▸ Exercise description
Please print the entries below exactly, from the line with "Pacifism in the" through the line with "Cookies & Privacy (76, 2217)", including both of those lines and leaving out all others.

▸ Dataset content
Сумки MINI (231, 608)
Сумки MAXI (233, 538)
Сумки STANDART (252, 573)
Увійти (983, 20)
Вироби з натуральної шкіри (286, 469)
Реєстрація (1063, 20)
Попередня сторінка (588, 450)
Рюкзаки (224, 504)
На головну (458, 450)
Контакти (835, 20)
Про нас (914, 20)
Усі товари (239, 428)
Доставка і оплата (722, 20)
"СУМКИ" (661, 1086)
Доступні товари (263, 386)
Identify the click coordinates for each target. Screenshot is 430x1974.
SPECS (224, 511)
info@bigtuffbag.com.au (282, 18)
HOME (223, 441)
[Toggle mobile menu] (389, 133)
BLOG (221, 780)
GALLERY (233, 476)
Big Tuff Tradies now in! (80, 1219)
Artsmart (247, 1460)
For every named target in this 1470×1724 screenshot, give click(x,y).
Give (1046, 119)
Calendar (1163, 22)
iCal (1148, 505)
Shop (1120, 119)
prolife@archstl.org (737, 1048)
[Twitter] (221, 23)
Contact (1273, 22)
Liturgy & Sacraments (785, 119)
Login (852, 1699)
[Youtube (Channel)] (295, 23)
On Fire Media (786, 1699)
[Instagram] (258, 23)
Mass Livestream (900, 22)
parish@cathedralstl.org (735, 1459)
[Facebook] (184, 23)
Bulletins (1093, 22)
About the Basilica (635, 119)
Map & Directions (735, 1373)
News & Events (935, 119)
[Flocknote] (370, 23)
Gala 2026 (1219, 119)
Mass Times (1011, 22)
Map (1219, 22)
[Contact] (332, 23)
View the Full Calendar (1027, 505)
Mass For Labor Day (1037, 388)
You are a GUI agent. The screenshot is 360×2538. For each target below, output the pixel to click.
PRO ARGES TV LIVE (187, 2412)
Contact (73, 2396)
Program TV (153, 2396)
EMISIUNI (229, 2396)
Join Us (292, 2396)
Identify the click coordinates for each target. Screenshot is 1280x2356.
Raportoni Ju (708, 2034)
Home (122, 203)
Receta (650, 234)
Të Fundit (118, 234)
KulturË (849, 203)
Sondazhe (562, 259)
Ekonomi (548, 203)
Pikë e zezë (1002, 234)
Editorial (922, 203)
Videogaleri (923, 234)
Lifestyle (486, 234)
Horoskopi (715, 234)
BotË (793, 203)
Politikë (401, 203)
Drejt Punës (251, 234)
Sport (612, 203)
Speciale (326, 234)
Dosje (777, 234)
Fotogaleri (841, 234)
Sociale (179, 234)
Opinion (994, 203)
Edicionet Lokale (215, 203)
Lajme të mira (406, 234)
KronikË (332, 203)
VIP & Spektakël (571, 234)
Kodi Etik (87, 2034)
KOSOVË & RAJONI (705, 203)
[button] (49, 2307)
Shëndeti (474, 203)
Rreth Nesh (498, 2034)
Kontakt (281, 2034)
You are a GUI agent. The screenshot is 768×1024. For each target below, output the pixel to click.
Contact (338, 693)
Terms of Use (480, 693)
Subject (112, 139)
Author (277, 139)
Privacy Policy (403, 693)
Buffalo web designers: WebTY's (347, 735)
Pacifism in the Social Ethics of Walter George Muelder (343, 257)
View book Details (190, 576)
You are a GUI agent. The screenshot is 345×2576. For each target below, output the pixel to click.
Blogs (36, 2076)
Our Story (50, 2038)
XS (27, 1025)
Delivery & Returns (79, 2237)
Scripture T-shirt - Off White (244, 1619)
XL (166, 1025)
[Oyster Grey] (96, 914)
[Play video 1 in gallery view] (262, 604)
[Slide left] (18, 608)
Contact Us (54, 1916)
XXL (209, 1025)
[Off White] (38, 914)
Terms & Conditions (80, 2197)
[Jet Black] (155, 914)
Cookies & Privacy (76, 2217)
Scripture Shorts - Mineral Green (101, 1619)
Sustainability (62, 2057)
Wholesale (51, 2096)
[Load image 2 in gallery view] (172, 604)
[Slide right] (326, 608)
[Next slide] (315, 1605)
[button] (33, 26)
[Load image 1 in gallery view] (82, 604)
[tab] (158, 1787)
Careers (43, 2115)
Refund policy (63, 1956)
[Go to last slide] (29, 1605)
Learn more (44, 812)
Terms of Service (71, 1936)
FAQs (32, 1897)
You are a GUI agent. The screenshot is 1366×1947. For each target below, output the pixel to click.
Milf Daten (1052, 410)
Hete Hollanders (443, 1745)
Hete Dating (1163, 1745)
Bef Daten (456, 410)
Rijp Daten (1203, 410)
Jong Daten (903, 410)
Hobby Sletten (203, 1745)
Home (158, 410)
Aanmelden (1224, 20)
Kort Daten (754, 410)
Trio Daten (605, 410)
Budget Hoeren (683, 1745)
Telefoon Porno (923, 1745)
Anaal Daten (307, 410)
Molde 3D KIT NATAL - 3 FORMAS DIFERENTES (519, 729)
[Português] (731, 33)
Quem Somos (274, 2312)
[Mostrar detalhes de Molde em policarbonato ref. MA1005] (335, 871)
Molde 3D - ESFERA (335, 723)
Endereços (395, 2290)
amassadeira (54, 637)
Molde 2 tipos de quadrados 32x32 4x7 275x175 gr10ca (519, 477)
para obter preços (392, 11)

▸ Written reply
Pacifism in the Social Ethics of Walter George Muelder (343, 257)
View book Details (190, 576)
You are a GUI agent. The screenshot is 345×2576. For each target below, output the pixel to click.
Blogs (36, 2076)
Our Story (50, 2038)
XS (27, 1025)
Delivery & Returns (79, 2237)
Scripture T-shirt - Off White (244, 1619)
XL (166, 1025)
[Oyster Grey] (96, 914)
[Play video 1 in gallery view] (262, 604)
[Slide left] (18, 608)
Contact Us (54, 1916)
XXL (209, 1025)
[Off White] (38, 914)
Terms & Conditions (80, 2197)
[Jet Black] (155, 914)
Cookies & Privacy (76, 2217)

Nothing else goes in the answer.